+++ RECORDED DATA +++

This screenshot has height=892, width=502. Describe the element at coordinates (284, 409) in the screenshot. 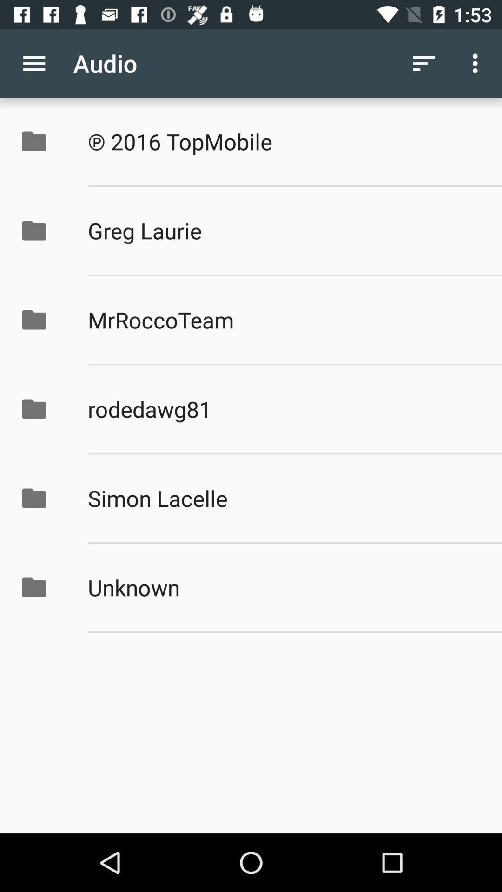

I see `the app below the mrroccoteam item` at that location.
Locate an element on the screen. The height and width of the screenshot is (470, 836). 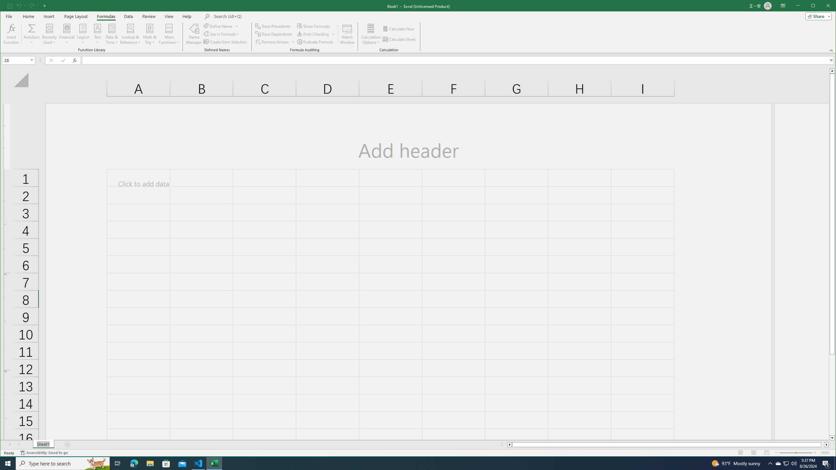
'Maximize' is located at coordinates (823, 6).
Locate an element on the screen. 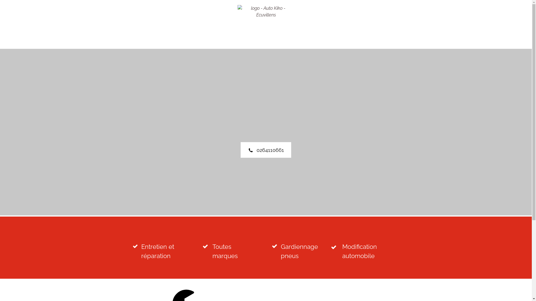 The image size is (536, 301). '0264110661' is located at coordinates (265, 150).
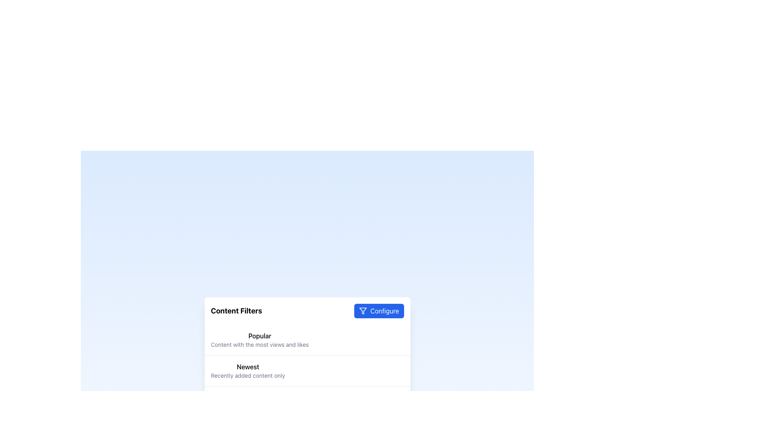 This screenshot has height=434, width=772. What do you see at coordinates (307, 371) in the screenshot?
I see `the 'Newest' filter option, which is the second item in the list of filtering options` at bounding box center [307, 371].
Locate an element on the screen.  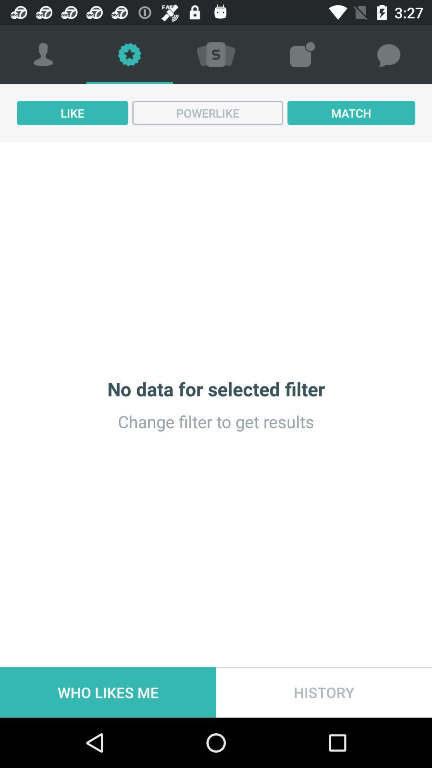
the icon next to who likes me icon is located at coordinates (324, 692).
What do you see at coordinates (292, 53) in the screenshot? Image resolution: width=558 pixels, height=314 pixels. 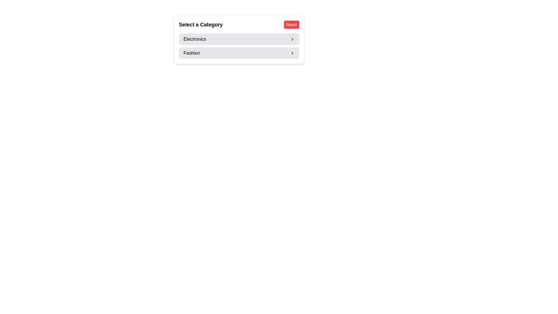 I see `the chevron icon located at the far right of the 'Fashion' category row` at bounding box center [292, 53].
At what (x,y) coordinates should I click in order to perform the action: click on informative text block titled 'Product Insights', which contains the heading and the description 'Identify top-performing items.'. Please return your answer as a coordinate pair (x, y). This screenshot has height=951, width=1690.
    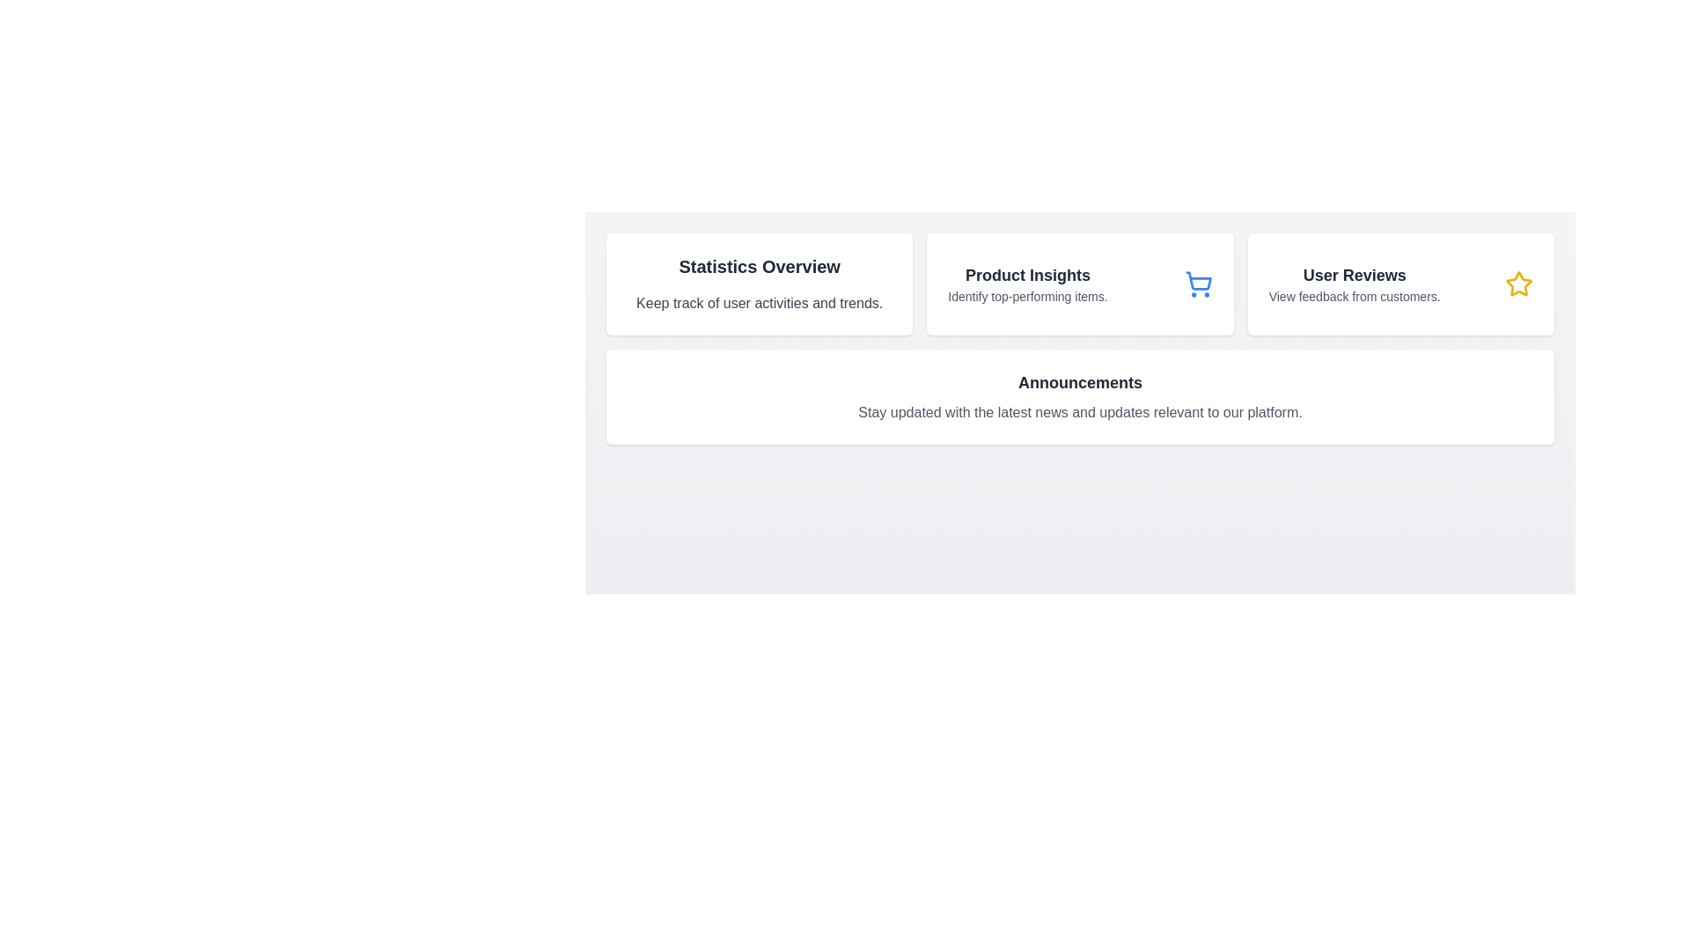
    Looking at the image, I should click on (1027, 283).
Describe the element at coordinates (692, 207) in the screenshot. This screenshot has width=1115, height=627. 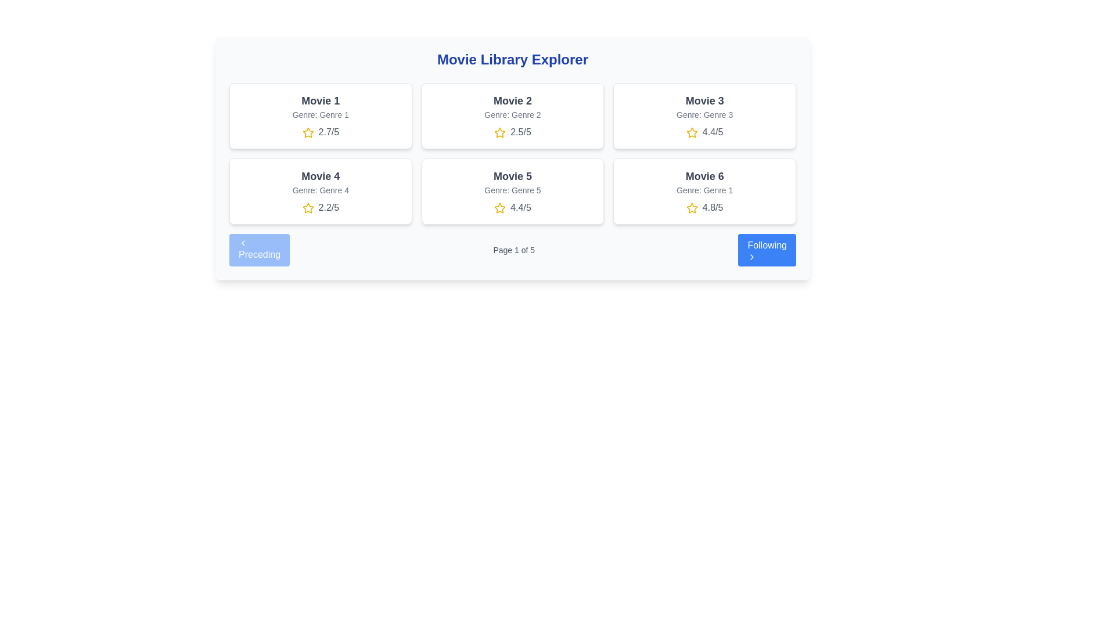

+++

**WHAT YOU SHOULD DO**
Could you reproduce the stretch of the listing from the line containing "At what (x,y)" through the end of the listing, leaving out the pictures?

**RESPONSE TO THIS EXERCISE**
At what (x,y) coordinates should I click in order to perform the action: click on informative text block titled 'Product Insights', which contains the heading and the description 'Identify top-performing items.'. Please return your answer as a coordinate pair (x, y). This screenshot has height=951, width=1690.
    Looking at the image, I should click on (1027, 283).
Describe the element at coordinates (692, 207) in the screenshot. This screenshot has width=1115, height=627. 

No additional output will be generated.